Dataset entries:

====================

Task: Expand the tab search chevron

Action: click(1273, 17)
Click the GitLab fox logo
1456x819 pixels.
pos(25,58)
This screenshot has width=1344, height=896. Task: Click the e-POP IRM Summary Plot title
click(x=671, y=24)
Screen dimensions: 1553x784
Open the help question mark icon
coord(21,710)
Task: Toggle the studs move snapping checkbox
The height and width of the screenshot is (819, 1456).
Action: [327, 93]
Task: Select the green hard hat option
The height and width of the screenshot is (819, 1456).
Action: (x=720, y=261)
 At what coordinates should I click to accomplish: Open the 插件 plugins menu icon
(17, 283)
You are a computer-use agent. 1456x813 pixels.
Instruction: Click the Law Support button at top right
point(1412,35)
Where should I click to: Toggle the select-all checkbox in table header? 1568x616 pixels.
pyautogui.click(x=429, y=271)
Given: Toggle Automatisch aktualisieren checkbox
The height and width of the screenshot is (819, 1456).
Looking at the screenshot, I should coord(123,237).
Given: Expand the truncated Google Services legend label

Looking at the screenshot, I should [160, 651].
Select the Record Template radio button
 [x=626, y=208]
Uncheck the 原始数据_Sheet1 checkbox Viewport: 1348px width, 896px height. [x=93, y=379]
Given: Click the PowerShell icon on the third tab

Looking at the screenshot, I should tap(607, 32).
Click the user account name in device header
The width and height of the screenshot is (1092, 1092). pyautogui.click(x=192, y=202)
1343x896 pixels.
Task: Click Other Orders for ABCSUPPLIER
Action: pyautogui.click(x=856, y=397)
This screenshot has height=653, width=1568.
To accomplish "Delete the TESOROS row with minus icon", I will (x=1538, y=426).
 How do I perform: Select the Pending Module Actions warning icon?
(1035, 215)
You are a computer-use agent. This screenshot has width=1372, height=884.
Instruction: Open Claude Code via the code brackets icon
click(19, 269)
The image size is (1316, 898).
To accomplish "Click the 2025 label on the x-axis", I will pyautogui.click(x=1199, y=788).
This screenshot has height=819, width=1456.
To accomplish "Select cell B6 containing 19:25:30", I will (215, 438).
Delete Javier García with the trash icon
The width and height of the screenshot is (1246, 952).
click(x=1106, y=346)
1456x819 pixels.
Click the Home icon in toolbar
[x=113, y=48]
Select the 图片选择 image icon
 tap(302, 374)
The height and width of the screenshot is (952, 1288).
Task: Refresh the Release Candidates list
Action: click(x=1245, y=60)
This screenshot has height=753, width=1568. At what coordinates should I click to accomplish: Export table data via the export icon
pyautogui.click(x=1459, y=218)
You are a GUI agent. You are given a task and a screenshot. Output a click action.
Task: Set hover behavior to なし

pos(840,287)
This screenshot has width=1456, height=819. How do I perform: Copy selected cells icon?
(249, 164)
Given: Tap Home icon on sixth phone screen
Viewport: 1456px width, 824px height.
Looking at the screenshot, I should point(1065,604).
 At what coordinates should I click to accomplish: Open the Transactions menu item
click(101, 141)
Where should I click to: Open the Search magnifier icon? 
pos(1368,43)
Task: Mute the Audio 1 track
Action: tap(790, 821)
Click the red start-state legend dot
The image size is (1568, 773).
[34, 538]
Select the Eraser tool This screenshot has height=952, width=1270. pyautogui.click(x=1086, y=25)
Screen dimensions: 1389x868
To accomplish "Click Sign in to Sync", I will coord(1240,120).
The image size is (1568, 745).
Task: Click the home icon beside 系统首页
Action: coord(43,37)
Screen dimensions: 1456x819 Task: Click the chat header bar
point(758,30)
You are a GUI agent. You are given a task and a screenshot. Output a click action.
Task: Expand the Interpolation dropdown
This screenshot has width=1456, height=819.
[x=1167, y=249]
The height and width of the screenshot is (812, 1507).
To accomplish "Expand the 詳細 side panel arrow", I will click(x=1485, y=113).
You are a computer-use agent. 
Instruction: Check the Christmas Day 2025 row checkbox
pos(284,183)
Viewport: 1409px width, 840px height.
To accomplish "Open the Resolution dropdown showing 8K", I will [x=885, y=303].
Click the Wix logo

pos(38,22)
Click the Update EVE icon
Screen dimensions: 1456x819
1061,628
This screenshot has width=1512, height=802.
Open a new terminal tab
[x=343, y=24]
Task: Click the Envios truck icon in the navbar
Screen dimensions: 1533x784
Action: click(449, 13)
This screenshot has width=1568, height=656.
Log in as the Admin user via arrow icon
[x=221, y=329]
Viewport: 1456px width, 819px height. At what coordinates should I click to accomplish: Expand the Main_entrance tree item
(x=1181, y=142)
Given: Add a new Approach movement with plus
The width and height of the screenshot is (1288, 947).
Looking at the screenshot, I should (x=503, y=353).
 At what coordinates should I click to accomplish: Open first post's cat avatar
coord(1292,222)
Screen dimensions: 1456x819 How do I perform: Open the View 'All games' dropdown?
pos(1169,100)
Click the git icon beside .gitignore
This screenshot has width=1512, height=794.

====================

Return only the part of the records above that opens with the line containing "Select the Record Template radio button" and closes with the line containing "This screenshot has height=819, width=1456.", ends included.

Select the Record Template radio button
 [x=626, y=208]
Uncheck the 原始数据_Sheet1 checkbox Viewport: 1348px width, 896px height. [x=93, y=379]
Given: Click the PowerShell icon on the third tab

Looking at the screenshot, I should tap(607, 32).
Click the user account name in device header
The width and height of the screenshot is (1092, 1092). pyautogui.click(x=192, y=202)
1343x896 pixels.
Task: Click Other Orders for ABCSUPPLIER
Action: pyautogui.click(x=856, y=397)
This screenshot has height=653, width=1568.
To accomplish "Delete the TESOROS row with minus icon", I will (x=1538, y=426).
 How do I perform: Select the Pending Module Actions warning icon?
(1035, 215)
You are a computer-use agent. This screenshot has width=1372, height=884.
Instruction: Open Claude Code via the code brackets icon
click(19, 269)
The image size is (1316, 898).
To accomplish "Click the 2025 label on the x-axis", I will pyautogui.click(x=1199, y=788).
This screenshot has height=819, width=1456.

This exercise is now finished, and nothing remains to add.